Computer literacy and attitudes towards e-learning among first year medical students
- Equal contributors
Core Unit for Medical Education, Medical University of Vienna, Vienna, Austria
BMC Medical Education 2006, 6:34 doi:10.1186/1472-6920-6-34Published: 19 June 2006
At the Medical University of Vienna, most information for students is available only online. In 2005, an e-learning project was initiated and there are plans to introduce a learning management system. In this study, we estimate the level of students' computer skills, the number of students having difficulty with e-learning, and the number of students opposed to e-learning.
The study was conducted in an introductory course on computer-based and web-based training (CBT/WBT). Students were asked to fill out a questionnaire online that covered a wide range of relevant attitudes and experiences.

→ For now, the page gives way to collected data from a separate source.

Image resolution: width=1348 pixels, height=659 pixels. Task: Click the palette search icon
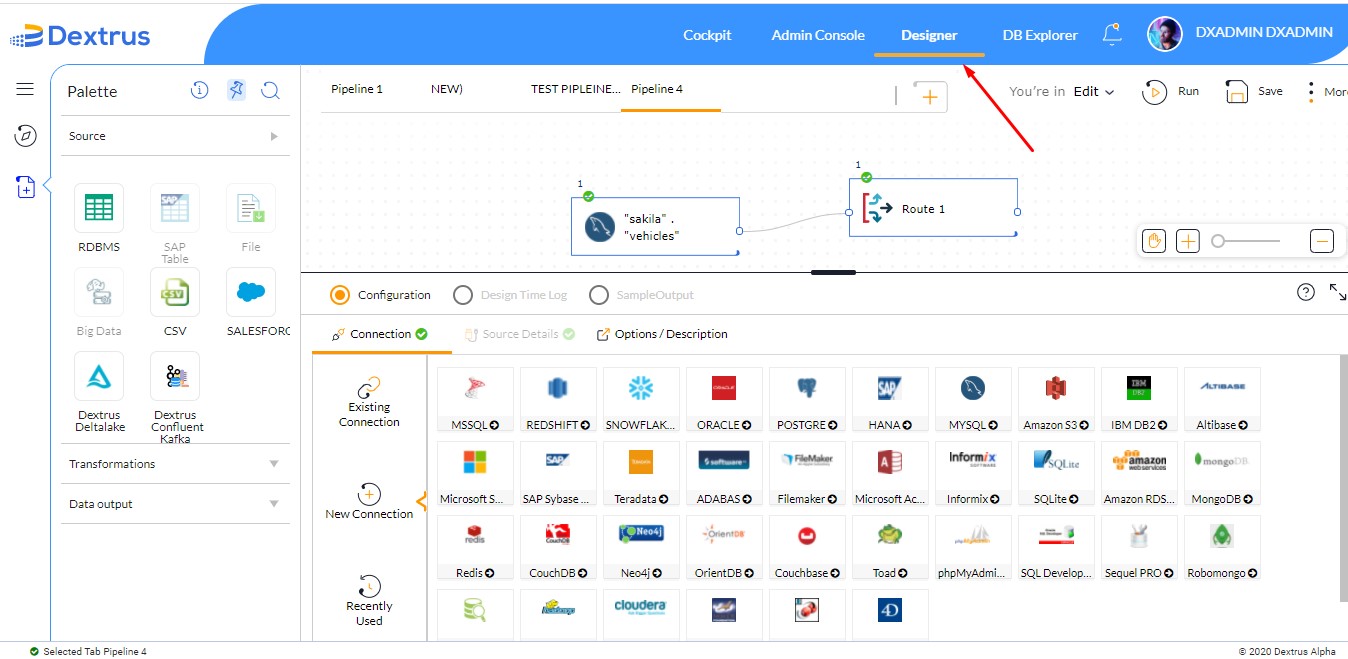point(270,91)
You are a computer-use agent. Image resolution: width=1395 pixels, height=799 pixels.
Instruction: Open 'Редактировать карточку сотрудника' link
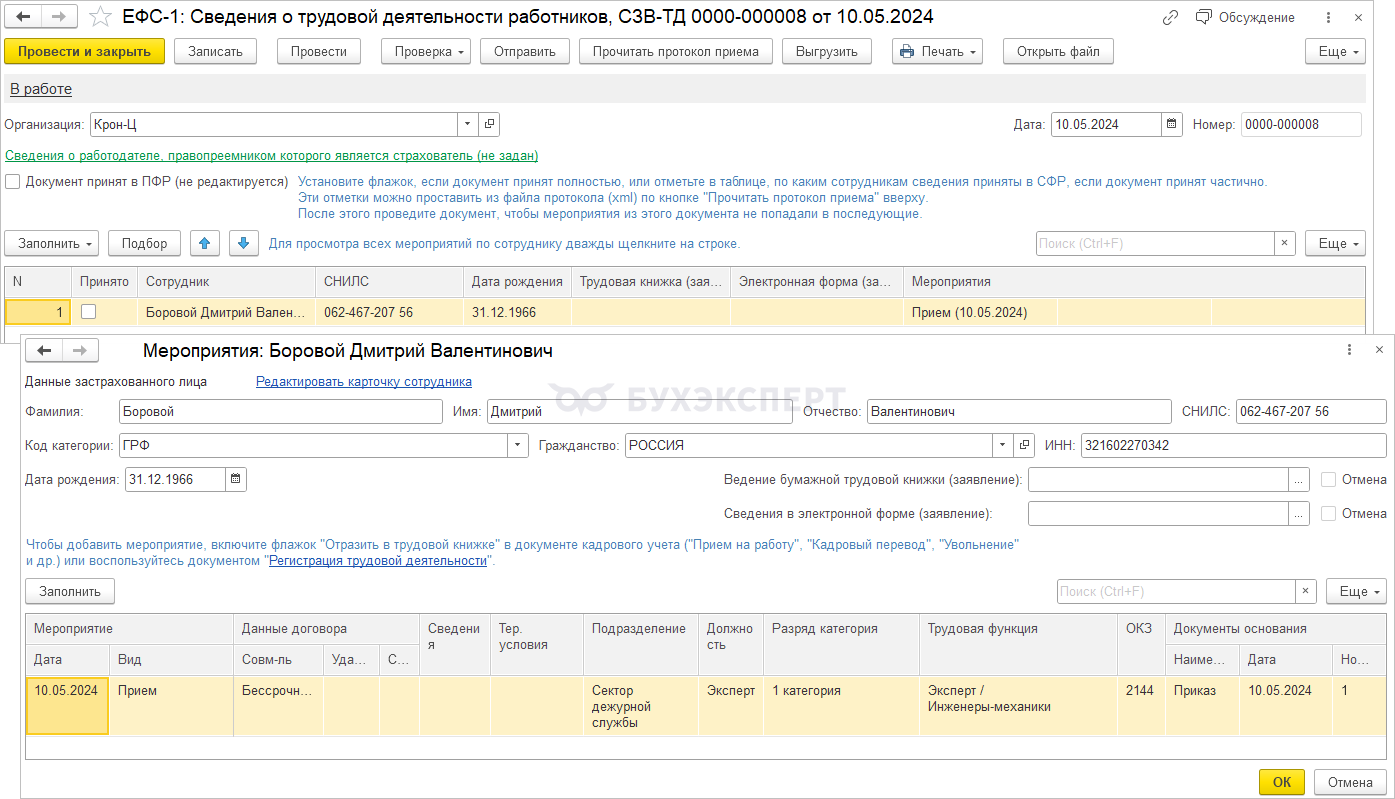coord(364,381)
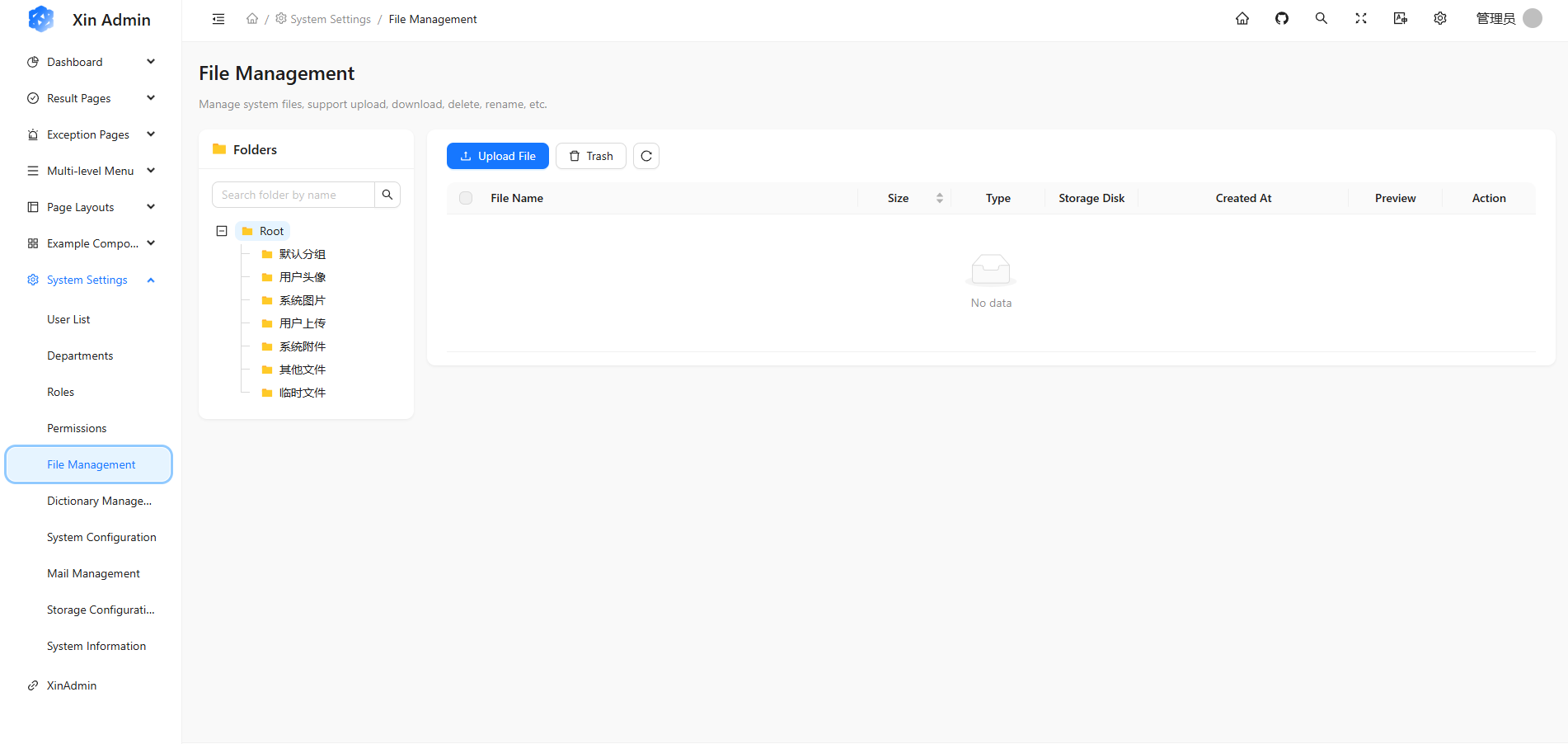Screen dimensions: 1568x744
Task: Click the folder search magnifier button
Action: pos(387,195)

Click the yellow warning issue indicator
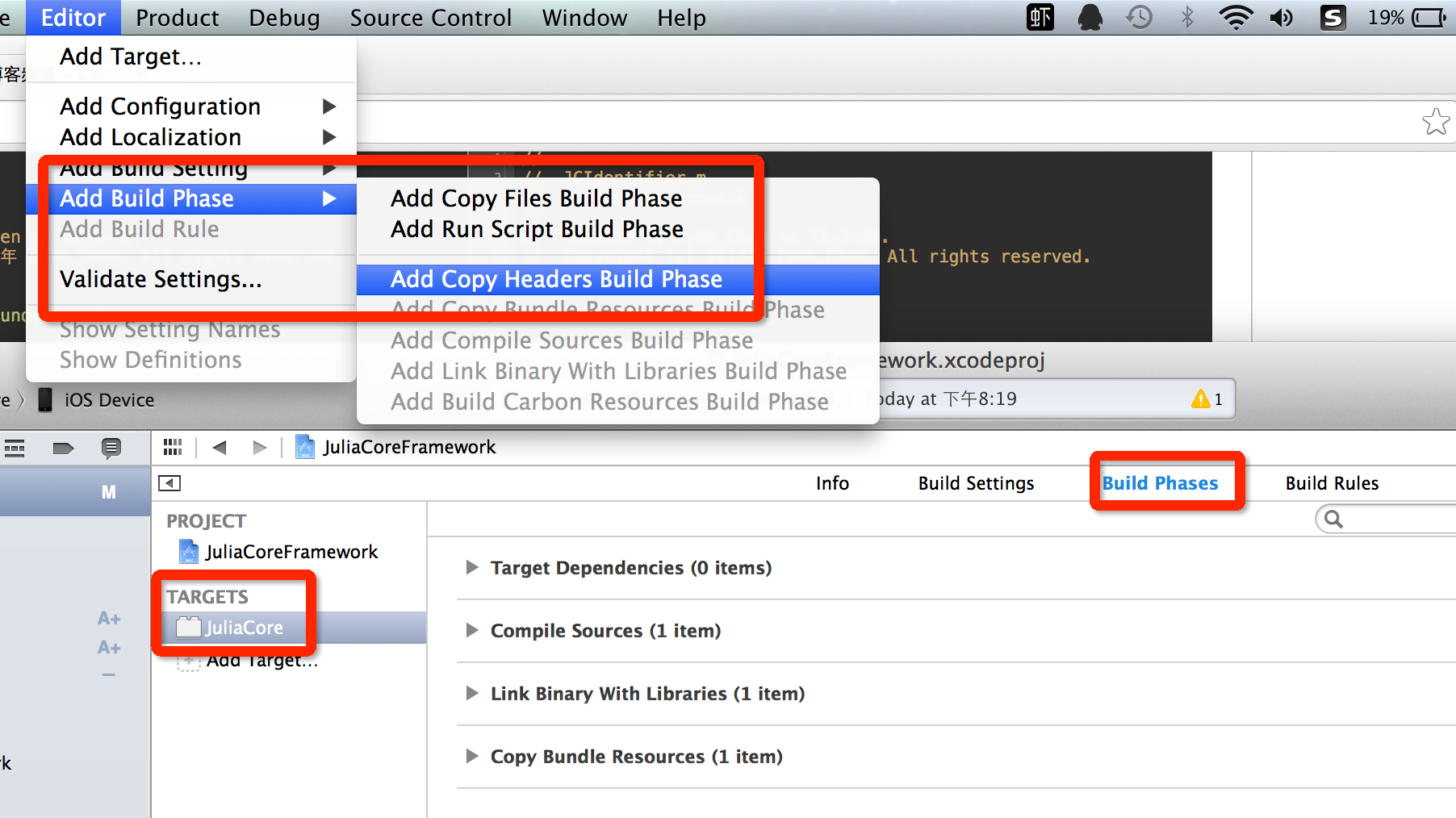pos(1207,399)
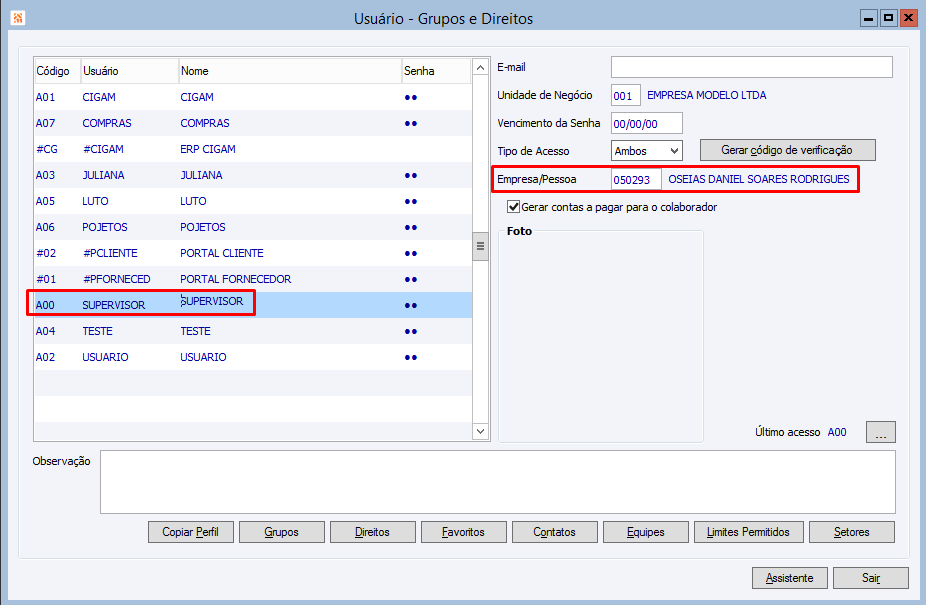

While the great majority of students possess sufficient computer skills and acknowledge the advantages of interactive and multimedia-enhanced learning material, a small percentage lacks basic computer skills and/or is very skeptical about e-learning. There is also a consistently significant albeit weak gender difference in available computer infrastructure and Internet access. As for student attitudes toward e-learning, we found that age, computer use, and previous exposure to computers are more important than gender. A sizable number of students, 12% of the total, make little or no use of existing e-learning offerings.
Many students would benefit from a basic introduction to computers and to the relevant computer-based resources of the university. Given to the wide range of computer skills among students, a single computer course for all students would not be useful nor would it be accepted. Special measures should be taken to prevent students who lack computer skills from being disadvantaged or from developing computer-hostile attitudes.